Hermann Wislicenus (* 20. September 1825 in Eisenach; † 25. April 1899 in Goslar) war ein deutscher Maler.

Leben und Wirken

Wislicenus ging 1844 auf die Kunstakademie in Dresden und wurde später Schüler Eduard Bendemanns, dann Schnorrs. Sein erstes Bild Überfluss und Elend wurde für die Dresdener Galerie angekauft (Karton im Museum in Leipzig). 1853 begab er sich mit einem Reisestipendium nach Italien, wo er sich in Rom besonders an Peter von Cornelius anschloss und das dortige Kunstschaffen der Nazarener kennenlernte.

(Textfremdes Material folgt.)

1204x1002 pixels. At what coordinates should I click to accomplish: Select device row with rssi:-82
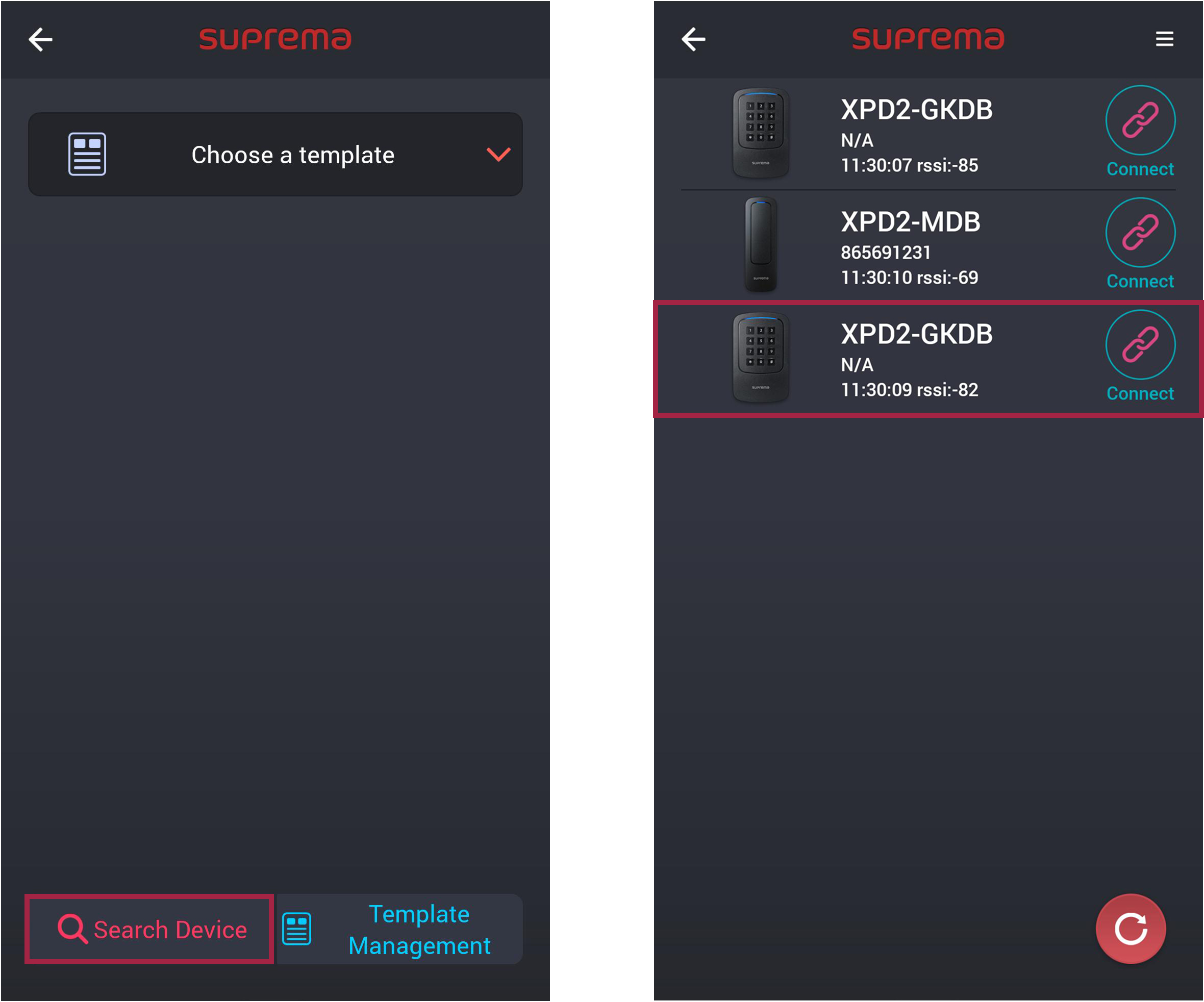tap(927, 359)
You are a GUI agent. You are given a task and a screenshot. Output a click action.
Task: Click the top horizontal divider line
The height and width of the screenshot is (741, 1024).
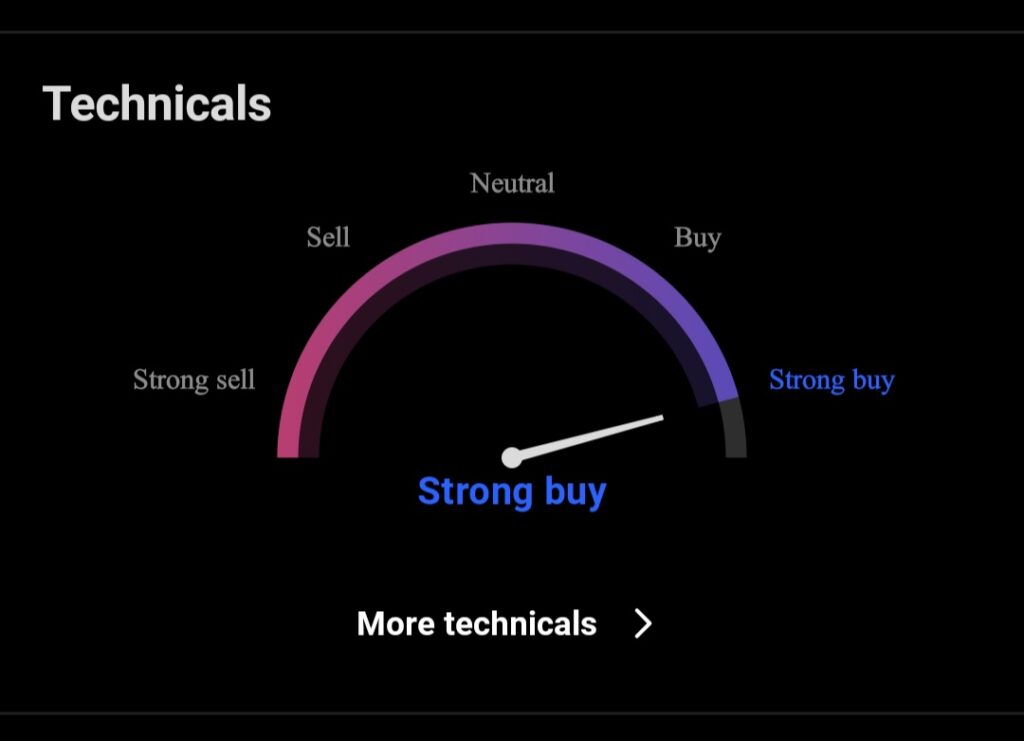(512, 31)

Germania auf der Wacht am Rhein (1873/74)

Nach seiner Rückkehr ließ er sich in Weimar nieder und eröffnete ein großes Atelier. Bis 1868 arbeitete er hier und wurde von Kritikern wie auch von seinem Publikum hoch geschätzt. Im Frühjahr 1868 folgte Wislicenus einem Ruf als Professor für Historienmalerei an die Akademie in Düsseldorf.

Innerhalb der Kunstakademie Düsseldorf formierte sich eine Mehrheit gegen die Berufung Wislicenus’, der als Vertreter einer idealistischen und preußisch-nationalromantischen Kunstauffassung bekannt war. Viele Schüler und Professoren, auch Eduard Bendemann, der Inhaber des Lehrstuhls für Historienmalerei bis 1867, unterstützten für die Berufung in dieses für die Akademie profilbildende Lehramt Wilhelm Sohn, einen Künstler der realistischen Richtung sowie Neffen des verstorbenen Akademie-Professors Karl Ferdinand Sohn. Die Ernennung von Wislicenus wurde schließlich „wider Willen und das Wissen des Lehrerkollegiums“ vom preußischen Kultusministerium durchgesetzt. Gegen sie, gegen den Einfluss des preußischen Regierungsbeamten Hermann Altgelt und gegen die eingetretene Machtverschiebung innerhalb der Düsseldorfer Akademie erhoben sich am 23. Juni 1869, im Jahr des fünfzigjährigen Jubiläums ihrer Neugründung, 38 Künstler in einem Protestbrief an die Adresse des Kultusministeriums, der in der Presse veröffentlicht und landesweit diskutiert wurde.[1]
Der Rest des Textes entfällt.